Précision utile : je suis blanche et je m’adresse à mes comparses fragiles qui ont du mal avec le racisme.

🦎🦎🦎

Donc on a oublié le mot noir.
En France ça fait un moment qu’on ne le connaît plus, ici on dit «black». Parce que c’est dans une autre langue, sans doute, ça dédramatise. Dédramatiser quoi ?
Pourquoi est-ce qu’on ne peut pas désigner une personne par son apparence physique si on ne connaît pas son état civil ? Mais pourquoi donc dis donc quel mystère…

A la base j’avais mis une image de test de daltonisme mais une lectrice m’a fait remarquer, à juste titre, que c’était nul, donc je te mets ça à la place, voilà, c’est un peu plus informatif.

Un jour comme ça j’ai torturé une secrétaire de direction.
Je pense que ça va rappeler des trucs aux personne racisées qui me lisent.
«Ah, il faudra que tu parles à Emilie.
– Qui ça ?
– Emilie, tu vois, elle est dans le bureau à côté de truc.
– Non, je ne vois pas…elle ressemble à quoi ?
– Heu elle heu elle a les cheveux noirs, elle est souvent en talons, elle heu…
– Mh ?
– Puis heu…
– Désolée, je vois vraiment pas qui c’est.
– Elle est black.
– Noire, elle est noire.
– Black
– Noire.»

La scène a été beaucoup plus longue, elle s’est empêtrée dans des circonvolutions pour tout dire SAUF la couleur de peau de la personne qu’elle décrivait.

🦇🦇🦇

Le tout premier stade de ma «déconstruction» relative au racisme a été de réaliser pleinement que j’étais raciste. Pas genre tonton raciste ou membre du KKK mais quand même raciste. J’avais beaucoup d’aprioris bien enfouis sous une couche de déni, et des préjugés en pagaille.
Et je m’estime toujours raciste, en fait.
Parce que quoi que je fasse, j’ai été élevée comme une femme blanche.
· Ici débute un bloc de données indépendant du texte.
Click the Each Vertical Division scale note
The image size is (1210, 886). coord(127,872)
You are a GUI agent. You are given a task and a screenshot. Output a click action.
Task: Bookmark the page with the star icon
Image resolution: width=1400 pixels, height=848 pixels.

Je peux déconstruire mes préjugés racistes, je ne pourrai jamais m’affirmer pleinement exempte de racisme.

Je suis raciste, donc, et devine ce que j’ai fait de cette information ?
⚙ J’ai chialé, roulée en boule en cherchant un moyen de valider le racisme anti-blancs parce que merde, je suis vexée ?
⚙ J’ai décidé de me convertir au Pastafarisme pour expier mes péchés ?
⚙ J’ai juste fait : et merde.
⚙ J’ai pris sur moi.
C’était inconfortable, et moche, et inconfortable, et alors ?

Je ne crois toujours en rien et la passoire me va mal au teint, j’en étais pas au point du racisme anti-blancs (quand même) et donc, ben, j’ai assumé, j’ai fait avec, j’ai bien fermé ma gueule et écouté parler les afro-féministes.

Et j’ai connu la Honte, la vraie, celle qui colle aux basques, celle qui ne me quittera jamais.

 

🐟🐟🐟

Je ne suis pas un exemple, au contraire, je suis toujours raciste.
Je suis moins raciste, je l’étais pas non plus excessivement mais j’étais parfaitement du genre «Hippie citoyenne du monde».

Bah quitte à y aller, autant se renseigner sur le sujet !

🙈 J’ai eu des dreads de blanche. Que j’ai retirées (oui, mes cheveux sont pas faits pour les dreads, j’ai réussi à les démêler) quand je suis arrivée à la Réunion et que j’ai réalisé que j’avais l’air con. Pour le coup c’est venu tout seul. T’as l’air con. Mais vraiment. Cesse. Alors j’ai cessé.
(>> Ça, ça s’appelle de l’appropriation culturelle)

🙈 Dans la même tradition, je ne voyais pas les couleurs parce que le monde c’est l’universalisme, tout le monde est égal dans la joie et la République Laïque.
(>> Etre colorblind c’est surtout ne pas nommes les choses, ne pas nommer le racisme, et occulter et dépolitiser totalement le problème)

🙈 J’avais pas mal d’a priori culturels bien crades sur «l’Afrique».
Fun fact : l’Afrique est un continent, pas un pays. Est-ce que tu aimerais qu’on te confonde avec un Hongrois ? Est-ce que ce serait pertinent ? Et quelle langue on parle, en Afrique ?
(>> Oui, l’Afrique est un continent qui représente 20% des terres émergées et comporte 53 états)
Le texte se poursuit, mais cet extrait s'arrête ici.